When learning C#, many developers wonder:
👉 “Delegates, events, methods… they all look connected. Are they the same thing?”
The answer: they are related (like siblings in the same family), but each has a unique responsibility in the bigger picture of how .NET applications communicate.
Let’s break it down step by step.
https://dotnetfullstackdev.medium.com/
🧑🤝🧑 The Family Picture
Think of methods, delegates, and events like three family members working together in a play:
Method → The performer (actual action you want to execute).
Delegate → The contract (says: “Any performer who matches this signature is welcome”).
Event → The manager (decides when performers should be called and who can subscribe).
📌 1. Methods — The Actual Workhorses
A method is the actual block of code that performs a task.
Example:
public void SendEmail(string message) {
Console.WriteLine($"📧 Email sent: {message}");
}
This method does the job. It doesn’t know when or why it should run — it just knows how to send an email.
👉 In family terms: Methods are the “doers.”
📌 2. Delegates — The Contracts Between Code
A delegate is like a “type-safe function pointer.” It defines the shape of methods it can point to.
Example:
public delegate void NotificationHandler(string message);
This delegate says: “I can point to any method that takes a
stringand returnsvoid.”It doesn’t implement the method — it just defines the signature contract.
Using it:
NotificationHandler handler = SendEmail; // Point delegate to method
handler("Order placed successfully"); // Calls SendEmail method
👉 Delegates are the connectors that allow us to pass methods around like variables.
3. Events — The Organized Coordinators
Now, an event is built on top of a delegate.
It’s like saying: “We’ll use this delegate, but only in a controlled, publish-subscribe way.”
Example:
public class OrderProcessor {
public event NotificationHandler? OrderPlaced;
public void PlaceOrder(string order) {
Console.WriteLine($"Order '{order}' placed.");
OnOrderPlaced($"Order '{order}' placed at {DateTime.Now}");
}
protected virtual void OnOrderPlaced(string message) {
OrderPlaced?.Invoke(message);
}
}
Usage:
var processor = new OrderProcessor();
// Subscribers
processor.OrderPlaced += SendEmail;
processor.OrderPlaced += msg => Console.WriteLine($"📲 SMS sent: {msg}");
processor.PlaceOrder("Laptop");
Output:
Order 'Laptop' placed.
📧 Email sent: Order 'Laptop' placed at 09-06-2025
📲 SMS sent: Order 'Laptop' placed at 09-06-2025
👉 Events make sure:
Only the publisher can raise (invoke) them.

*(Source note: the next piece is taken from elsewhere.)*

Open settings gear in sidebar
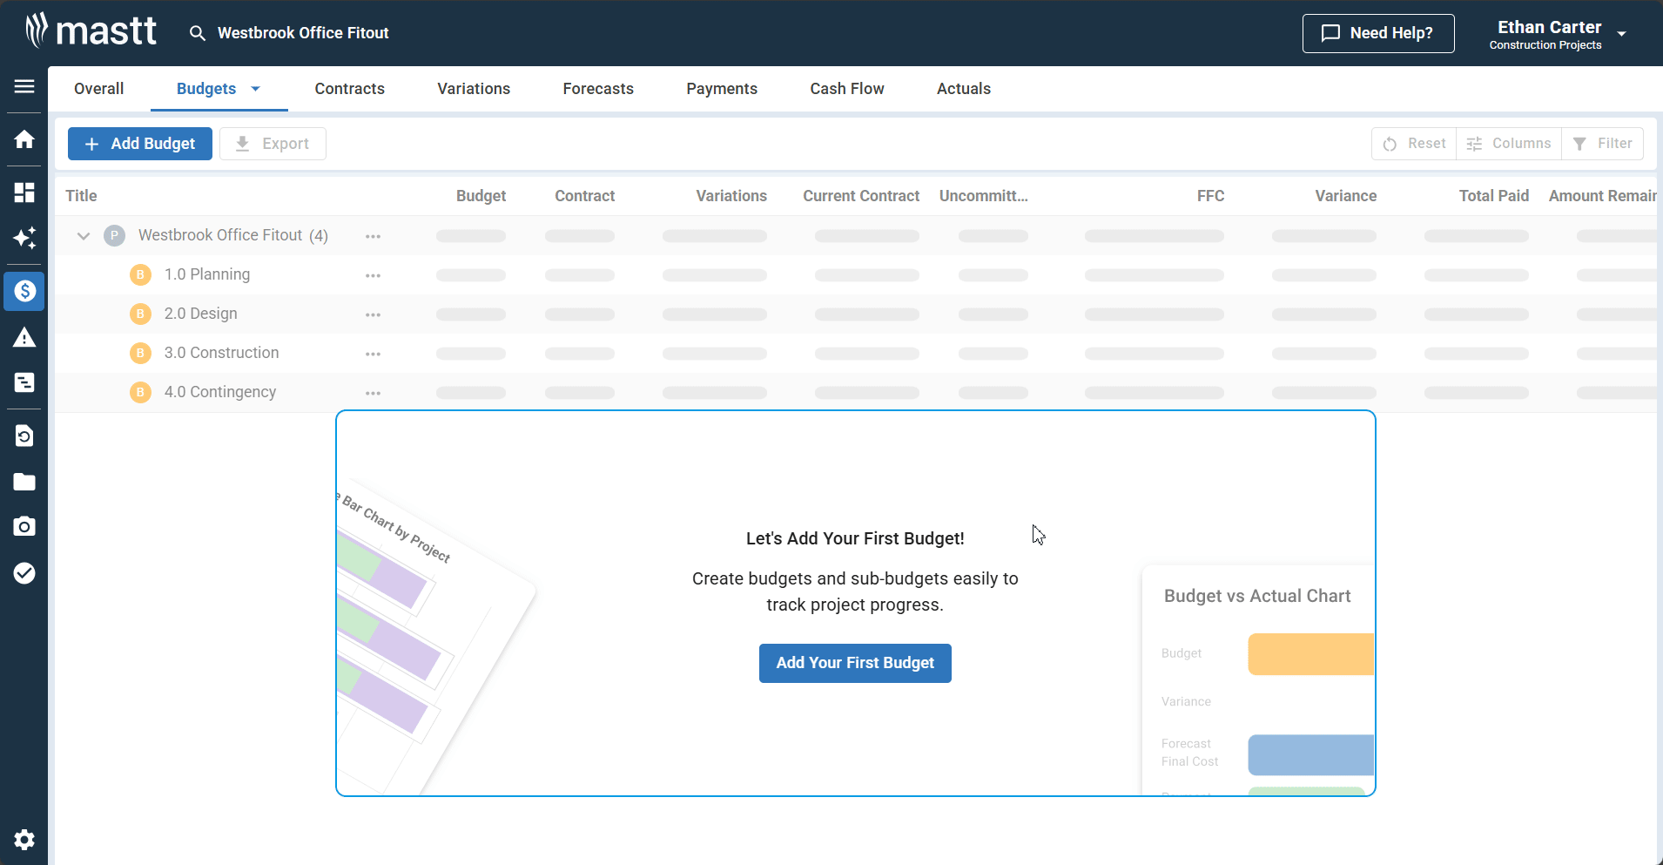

Subscribers can register/unregister safely.
Communication is loosely coupled (publisher doesn’t care who listens).
How They Work Together
Method: You write the logic (send email, update DB, log to file).
Delegate: Defines the shape of methods allowed.
Event: Exposes that delegate in a safe way so external subscribers can hook in.
In code:
// Step 1: Delegate
public delegate void OrderNotification(string message);
// Step 2: Event
public class Store {
public event OrderNotification? OrderPlaced;
public void PlaceOrder(string product) {
Console.WriteLine($"Order placed: {product}");
OrderPlaced?.Invoke($"Order for {product} placed at {DateTime.Now}");
}
}
// Step 3: Methods (subscribers)
public void SendEmail(string msg) => Console.WriteLine($"📧 {msg}");
public void SendSMS(string msg) => Console.WriteLine($"📲 {msg}");
Usage:
var store = new Store();
// Hook methods to event
store.OrderPlaced += SendEmail;
store.OrderPlaced += SendSMS;
// Trigger
store.PlaceOrder("Smartphone");
Why This Separation Matters
Flexibility → You can plug in or remove subscribers anytime.
Loose Coupling → Publisher never hard-codes “send email” or “send SMS.”
Reusability → The same event can trigger multiple different methods.
Testability → You can hook fake subscribers in unit tests.
Quick Analogy
Method = “Cooking pasta.”
Delegate = “Recipe format: takes ingredients, returns a dish.”
Event = “Dinner bell: whoever is hungry can come eat when pasta is ready.”
Same family, different jobs.
Takeaway
Methods = What gets done (logic).
Delegates = How it should look (signature contract).
Events = When and who gets notified (publish/subscribe).
Together, they form the foundation of event-driven programming in .NET.